* DOCUMENT TEXT
Tonello is the author of two books in Italian on the international convergence of corporate governance standards and the corporate veil piercing doctrine. For The Conference Board, he has authored a report on stock-market short-termism and a study of corporate governance best practices in family-controlled corporations. He has also co-directed a Working Group on ERM and was responsible for a research project on the role of U.S. corporate boards in risk and strategy oversight. He received a Master of Laws degree from Harvard Law School and a J.D. from the University of Bologna. He also earned a Ph.D. in Law from the St. Anna Graduate School of the University of Pisa (Italy) and was a Visiting Scholar at Yale Law School in 1997.

Carolyn Kay Brancato, Ph.D., is director of The Conference Board Governance Center and Directors' Institute and the author of two major books on corporate governance. She has been invited to speak on global trends in governance by leading corporate, investor and governmental organizations in more than 20 countries.

[Saved data entries]
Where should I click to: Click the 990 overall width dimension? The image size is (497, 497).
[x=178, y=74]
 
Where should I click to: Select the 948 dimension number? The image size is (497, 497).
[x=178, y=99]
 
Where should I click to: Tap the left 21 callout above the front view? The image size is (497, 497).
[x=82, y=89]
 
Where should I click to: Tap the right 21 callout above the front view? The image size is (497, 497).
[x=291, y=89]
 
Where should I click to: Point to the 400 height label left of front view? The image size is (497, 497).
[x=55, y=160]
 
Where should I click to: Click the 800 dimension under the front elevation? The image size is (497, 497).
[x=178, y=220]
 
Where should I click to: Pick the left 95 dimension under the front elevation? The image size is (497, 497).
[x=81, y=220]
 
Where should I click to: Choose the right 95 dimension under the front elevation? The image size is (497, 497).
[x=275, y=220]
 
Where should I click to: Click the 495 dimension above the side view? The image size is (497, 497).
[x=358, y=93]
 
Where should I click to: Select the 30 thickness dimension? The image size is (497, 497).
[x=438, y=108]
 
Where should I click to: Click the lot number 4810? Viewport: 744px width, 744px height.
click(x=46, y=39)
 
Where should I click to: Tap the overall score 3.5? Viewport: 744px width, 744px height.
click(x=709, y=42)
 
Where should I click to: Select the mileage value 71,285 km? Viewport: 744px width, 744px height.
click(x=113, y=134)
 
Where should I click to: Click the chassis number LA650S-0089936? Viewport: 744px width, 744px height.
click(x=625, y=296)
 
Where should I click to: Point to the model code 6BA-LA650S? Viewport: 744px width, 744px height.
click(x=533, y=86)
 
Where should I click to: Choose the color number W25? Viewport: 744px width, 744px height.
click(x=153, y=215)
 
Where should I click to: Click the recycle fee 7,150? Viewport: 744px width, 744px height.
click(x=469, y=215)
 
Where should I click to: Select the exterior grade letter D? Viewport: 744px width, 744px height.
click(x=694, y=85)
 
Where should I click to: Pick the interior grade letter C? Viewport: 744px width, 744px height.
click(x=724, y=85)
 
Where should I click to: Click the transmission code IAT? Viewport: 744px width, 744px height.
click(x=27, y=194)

* TASK INSTRUCTIONS
A. In the biographies of Tonello and Brancato, which school awarded Tonello his Master of Laws degree?
B. Pick up the biographies of Tonello and Brancato after their last sentence and carry them on.

* ANSWERS TO EACH TASK
A. Harvard Law School.

B.
Before joining The Conference Board, Brancato was a securities analyst for a Wall Street brokerage firm, and later head of the Industry Analysis and Finance Section of the Congressional Research Service, United States Congress. In this position for nearly 10 years, she analyzed mergers and acquisitions, leveraged buyouts and major economic trends affecting U.S. industries for the United States Congress. She has also served as the executive director of the Columbia Law School Institutional Investor project, the staff director for the U.S. Competitiveness Policy Council's Subcouncil on Corporate Governance and Financial Markets, and as chief economist for Weil Gotshal & Manges, a major international law firm.

Brancato is a fellow of the Royal Society for the Encouragement of Arts, Manufactures & Commerce. She earned her B.A. degree in economics from Barnard College, Columbia University and her Ph.D. in public finance from New York University.